Single by Bakermat
- Released: 24 November 2014
- Genre: Electronic; house;
- Length: 3:08 (radio edit) 3:45 (Promo, 2014)
- Label: Dirty Soul Music/Be Yourself Music
- Songwriter(s): Shirley Caesar, Lodewijk Fluttert, Clifford Goilo
- Producer(s): Lodewijk Fluttert, Clifford Goilo

Bakermat singles chronology
| "One Day (Vandaag)" (2014) | "Teach Me" (2014) |  |

= Teach Me (Bakermat song) =

"Teach Me" is a song by Dutch producer Bakermat. It was released on 24 November 2014 by the Dirty Soul Music division of Be Yourself Music as the first single of his upcoming debut album, which was to be released in early 2015.

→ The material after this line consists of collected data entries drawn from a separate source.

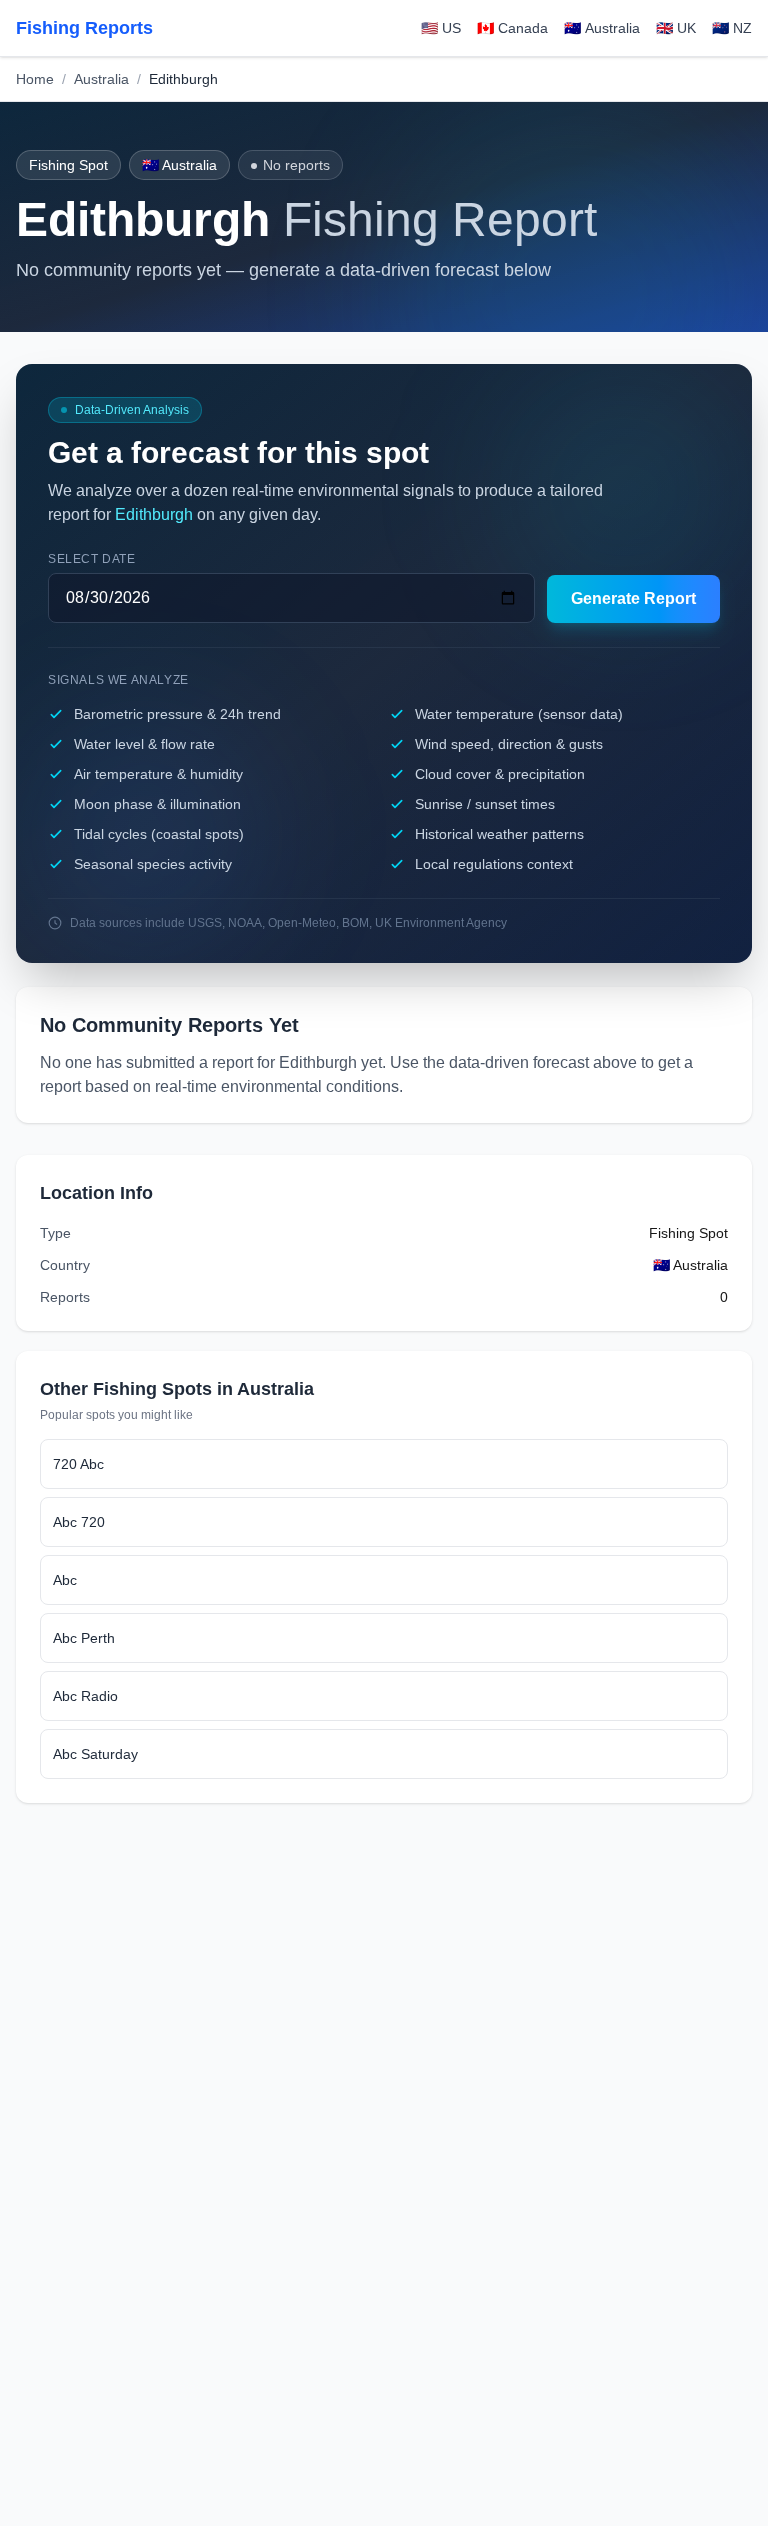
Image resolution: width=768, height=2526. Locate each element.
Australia (101, 79)
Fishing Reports (84, 28)
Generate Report (633, 598)
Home (35, 79)
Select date (92, 559)
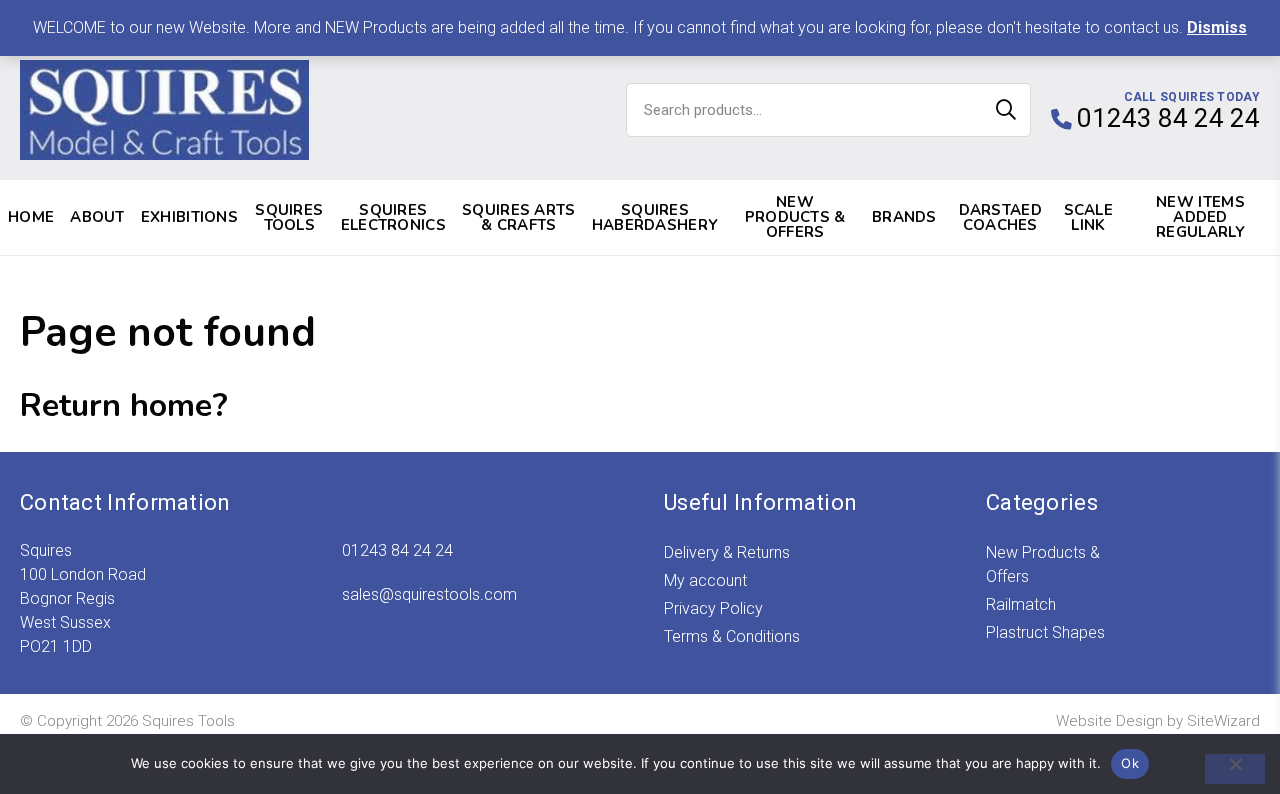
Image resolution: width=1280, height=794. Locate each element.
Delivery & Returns (727, 552)
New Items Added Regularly (1200, 217)
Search (1006, 110)
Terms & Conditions (732, 636)
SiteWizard (1223, 721)
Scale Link (1089, 217)
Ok (1130, 763)
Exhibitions (189, 217)
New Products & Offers (795, 217)
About (97, 217)
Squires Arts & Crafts (519, 217)
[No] (1235, 769)
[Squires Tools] (164, 110)
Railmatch (1021, 604)
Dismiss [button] (1217, 27)
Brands (904, 217)
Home (31, 217)
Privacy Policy (713, 608)
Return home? (124, 405)
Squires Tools (289, 217)
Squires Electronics (393, 217)
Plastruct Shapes (1045, 632)
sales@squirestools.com (429, 594)
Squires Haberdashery (655, 217)
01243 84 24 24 (397, 550)
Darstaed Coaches (1000, 217)
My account (705, 580)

The song consists of samples of American gospel singer Shirley Caesar's song "Teach Me Master", which originally appeared on her 1972 album Get Up My Brother.

==Charts==

| Chart (2015) | Peak position |
|---|---|
| Austria (Ö3 Austria Top 40) | 45 |
| Belgium (Ultratop 50 Flanders) | 25 |
| Belgium (Ultratop 50 Wallonia) | 49 |
| France (SNEP) | 167 |
| Germany (GfK) | 42 |
| Netherlands (Dutch Top 40) | 35 |
| Netherlands (Single Top 100) | 53 |
| Switzerland (Schweizer Hitparade) | 66 |
| UK Singles (OCC) | 22 |

==Certifications==

| Region | Certification | Certified units/sales |
| United Kingdom (BPI) | Silver | 200,000^{‡} |
^{‡} Sales+streaming figures based on certification alone.